*Excerpt*
————————
By Emeka Anaeto, Economy Editor
Financial market parameters have indicated large scale apathy towards the recently announced 2017 budget and fiscal plan of the federal government.
All the key market statistics have so far shown either indifference to the plans or turned negative.
Following the budget presentation last week by President Mohammadu Buhari and subsequent details announced last week by the National Planning Minister, Udoma Udo Udoma, the stock market reversed its three weeks’ up-trend, money market rates largely remained unchanged while foreign exchange market went into further distress.
Just as Udoma finished his presentations in Abuja on Monday last week, equity traders began to take profits, selling off shares, thereby halting the positive buying trend that had lasted three weeks on the heels of the international oil price surge in the first three weeks of December.
The profit taking, according to stockbrokers was a show of lack of confidence in the stability and growth of the economy which the budget failed to address. Hence speculators in the stock market preferred short term perspectives in their investment behaviour.
The equities market closed that Monday on a negative note, as the Nigerian Stock Exchange All Shares Index, NSE ASI, depreciated by 0.45% to close at 26,586.56 basis points, compared with the 0.56% appreciation recorded previously. Also its Year-to-Date (YTD) returns which had, in the first week of December, began to reverse a long-drawn negative trend, returned to negative pressure, moving from -6.8% to -7.18%, that Monday. These negative statistics in the stock market deteriorated further until Thursday.
While some analysts believe the market situation was as a result of an uninspiring budgetary provisions and fiscal plan for 2017, some see it as part of year-end winding down impact.
Meanwhile, the money market interest rates continued its fluctuations during the periods of the 2017 budgetary announcements up till last week as money dealers said the pronouncements hardly touched on fundamental issues that could swing market directions.
However, they believed that lack of serious attention to macroeconomic challenges in the fiscal plan would leave market and other economy operators with frenzy reactions. Hence the operators of the parallel market of the foreign exchange had began to jack-up exchange rates of world’s major currencies with Naira depreciating further to about N490/USD last weekend while some observers forecast a deterioration to about N500/USD by the turn of the new year.
During the week, President Buhari presented the 2017 federal budget before the Legislature. In line with expectations and similar to 2016, the budget was presented as expansionary with government’s policy thrust to lift the economy from the current recession remaining biased toward fiscal stimulus.
Proposed expenditure for 2017 was put at N7.3 trillion, which is 20.4% larger than N6.1trillion in 2016. Total revenue is projected at N4.9 trillion, 28% higher than N3.9 trillion in 2016 and fiscal deficit at N2.3 trillion, implying a deficit to GDP ratio of 2.2% to be financed by both domestic and foreign borrowings.
The 2017 budget was based on assumptions of a 2.5% GDP growth in 2017, 2.2 million barrels per day oil production volume (same as 2016), US$42.5 average price per barrel of oil and exchange rate of N305.00/US$1.00.
————————
*Raw data*
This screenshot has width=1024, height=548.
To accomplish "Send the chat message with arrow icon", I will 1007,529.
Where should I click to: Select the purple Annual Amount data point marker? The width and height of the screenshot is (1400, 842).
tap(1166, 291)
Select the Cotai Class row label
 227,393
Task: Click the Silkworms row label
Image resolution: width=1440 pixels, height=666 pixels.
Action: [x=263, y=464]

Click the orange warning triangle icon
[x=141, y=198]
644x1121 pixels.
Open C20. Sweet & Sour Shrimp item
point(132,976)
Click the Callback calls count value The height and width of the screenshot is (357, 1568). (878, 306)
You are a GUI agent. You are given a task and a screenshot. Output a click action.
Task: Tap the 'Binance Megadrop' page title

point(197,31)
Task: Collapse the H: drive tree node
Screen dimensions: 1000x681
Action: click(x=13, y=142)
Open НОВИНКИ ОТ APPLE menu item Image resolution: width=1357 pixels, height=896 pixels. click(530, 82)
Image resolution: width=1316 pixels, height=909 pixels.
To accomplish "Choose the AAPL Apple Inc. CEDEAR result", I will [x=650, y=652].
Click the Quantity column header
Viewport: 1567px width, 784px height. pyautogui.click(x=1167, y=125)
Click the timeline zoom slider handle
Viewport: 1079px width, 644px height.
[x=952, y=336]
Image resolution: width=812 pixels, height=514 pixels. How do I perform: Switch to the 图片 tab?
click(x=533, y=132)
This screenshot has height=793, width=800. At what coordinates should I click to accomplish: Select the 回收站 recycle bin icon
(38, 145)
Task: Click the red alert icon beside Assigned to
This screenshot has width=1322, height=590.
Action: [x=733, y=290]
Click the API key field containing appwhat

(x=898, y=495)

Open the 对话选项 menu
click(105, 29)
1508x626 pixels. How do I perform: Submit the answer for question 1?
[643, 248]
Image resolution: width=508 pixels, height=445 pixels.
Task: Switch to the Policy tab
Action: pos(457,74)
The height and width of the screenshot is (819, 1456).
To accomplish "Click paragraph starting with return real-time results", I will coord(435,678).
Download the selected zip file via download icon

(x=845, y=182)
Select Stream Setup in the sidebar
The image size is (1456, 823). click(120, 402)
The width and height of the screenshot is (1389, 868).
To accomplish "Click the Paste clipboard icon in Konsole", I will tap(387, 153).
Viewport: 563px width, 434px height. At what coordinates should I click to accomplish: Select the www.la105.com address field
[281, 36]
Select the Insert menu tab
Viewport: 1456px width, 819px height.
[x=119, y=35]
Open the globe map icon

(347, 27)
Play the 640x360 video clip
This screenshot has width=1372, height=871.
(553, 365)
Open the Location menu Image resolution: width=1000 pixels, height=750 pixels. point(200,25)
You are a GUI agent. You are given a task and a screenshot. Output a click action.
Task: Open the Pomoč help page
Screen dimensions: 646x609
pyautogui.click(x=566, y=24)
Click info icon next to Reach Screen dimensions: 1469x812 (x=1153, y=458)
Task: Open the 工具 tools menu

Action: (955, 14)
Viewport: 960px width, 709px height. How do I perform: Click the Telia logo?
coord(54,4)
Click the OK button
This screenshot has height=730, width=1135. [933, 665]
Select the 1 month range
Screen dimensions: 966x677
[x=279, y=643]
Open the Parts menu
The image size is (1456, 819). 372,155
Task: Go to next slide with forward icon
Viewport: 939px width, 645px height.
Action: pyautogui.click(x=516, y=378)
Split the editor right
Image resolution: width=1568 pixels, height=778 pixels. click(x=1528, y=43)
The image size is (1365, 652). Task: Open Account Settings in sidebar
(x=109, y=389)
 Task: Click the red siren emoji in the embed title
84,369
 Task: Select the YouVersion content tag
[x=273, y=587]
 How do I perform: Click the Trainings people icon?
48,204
————————
*Challenges*
A) In the article on financial markets' reaction to Nigeria's 2017 budget, what oil price per barrel did the budget assume?
B) Write the next part of the article on the market response to Nigeria's 2017 federal budget, picking up after its final sentence.

*Per-task outputs*
A) US$42.5 per barrel on average.

B)
Breaking down the expenditure components, recurrent spending accounts for 35.3% (N2.6 trillion) of aggregate expenditure, up 8.7% from N2.3 trillion in 2016, while capital expenditure is projected to rise by 41.1% to N2.2 trillion, representing 31% of the total expenditure.
Debt service is projected to be third largest component of total expenditure, proposed to grow 8.7% year-on-year to N1.7 trillion as a consequence of increasing debt obligations while taking up 23% and 33.6% of gross expenditure and revenue respectively.
Commenting on the budgetary figures, chief economists at FSDH Merchant Bank Limited, Mr Ayodele Akinwunmi, told Vanguard that the 20% increase in cash outlay for spending may not indicate expansion in activities given the exchange rate and inflation figures that have deteriorated Naira value since last budget.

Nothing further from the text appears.